KUTIPAN DOKUMEN
==*==

JAKARTA - Kementerian Komunikasi dan Informatika serta Komisi I Dewan Perwakilan Rakyat, yang membidangi urusan pertahanan, luar negeri, dan komunikasi, turun tangan menyikapi konflik internal antara Dewan Pengawas dan Direktur Utama Televisi Republik Indonesia (TVRI), Helmy Yahya. Menteri Komunikasi dan Informatika Johnny Gerald Plate memanggil kedua pihak secara terpisah kemarin. Komisi I DPR juga berencana memanggil Dewan Pengawas dan Dewan Direksi TVRI, pekan depan.
Setelah mendengar keterangan kedua belah pihak, Johnny Plate mengatakan konflik internal itu diduga disebabkan oleh persoalan lama yang muncul kembali. "Bukan barang baru, itu masalah lama di TVRI," katanya, kemarin. Tapi Sekretaris Jenderal NasDem ini enggan membeberkan pemicu konflik internal TVRI tersebut.
Pernyataan Johnny ini dikuatkan oleh Wakil Ketua Komisi I DPR, Abdul Kharis Almasyhari. Abdul mengatakan salah satu penyebab konflik internal itu ada kaitannya dengan keterlambatan pembayaran honor pegawai TVRI yang mencapai Rp 7 miliar. Ia mengatakan saat pertemuan antara Komisi Komunikasi dan Dewan Direksi TVRI, Senin lalu, anggota Dewan sudah mencium masalah tersebut.
Menurut Abdul, sebagian pekerja di TVRI juga sempat menyoal kebijakan dewan direksi yang membeli sejumlah program asing, seperti hak siar Liga Inggris, dengan anggaran jumbo. Sedangkan nasib mereka terkesan diabaikan. "Dianggap oleh para pekerja malah beli yang mahal-mahal ke sana," katanya.
Politikus Partai Keadilan Sejahtera itu mengatakan masalah ini mengemuka sejak tahun lalu. Komisi Komunikasi lantas meminta Dewan Direksi TVRI untuk menyelesaikannya, tapi berlarut-larut hingga bulan ini. "Pada pertemuan nanti, pasti akan kami tanyakan lagi masalah ini," kata Abdul.

==*==

DATA TERCATAT
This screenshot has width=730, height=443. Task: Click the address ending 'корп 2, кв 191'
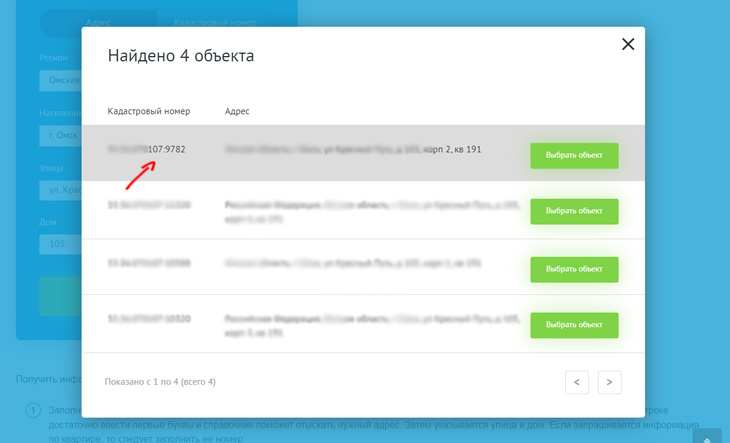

==*==

TUGAS PENGERJAAN
Lanjutkan teks berita tentang konflik internal TVRI, dimulai tepat setelah kalimat terakhirnya.

JAWABAN TERTULIS
Anggota Komisi I DPR lainnya, Syaifullah Tamliha, mengatakan konflik internal ini diduga terjadi karena dewan pengawas tidak menyetujui kebijakan Dewan Direksi TVRI yang membeli beberapa program asing. Padahal setiap kebijakan dewan direksi seharusnya terlebih dulu dikonsultasikan dan mendapatkan persetujuan dewan pengawas. "Kalau dewan pengawas tidak setuju, tak bisa," kata politikus Partai Persatuan Pembangunan ini.
Masalah lain, kata Syaifullah, status ribuan pekerja TVRI yang tidak jelas hingga sekarang. Kondisi ini dianggap merugikan para pekerja karena ada aturan yang membatasi usia pengangkatan karyawan TVRI.
Konflik internal TVRI ini membuncah saat dewan pengawas menonaktifkan Helmy Yahya dari jabatan direktur utama, tiga hari lalu. Surat pemberhentian sementara yang ditandatangani Ketua Dewan Pengawas TVRI, Arief Hidayat Thamrin, itu tidak disertai alasan dewan pengawas, sehingga menonaktifkan Helmy.
Anggota dewan pengawas, M. Kabul Budiono-lewat keterangan tertulis-mengatakan surat pemberhentian sementara Helmy itu bersifat rahasia, sehingga ia tak dapat mengungkapkan alasannya. Ia mengatakan dewan pengawas memberi waktu kepada Helmy untuk menjawabnya. "Dalam waktu seminggu direktur utama sudah memberikan jawaban, kami tentu akan segera membahasnya," katanya.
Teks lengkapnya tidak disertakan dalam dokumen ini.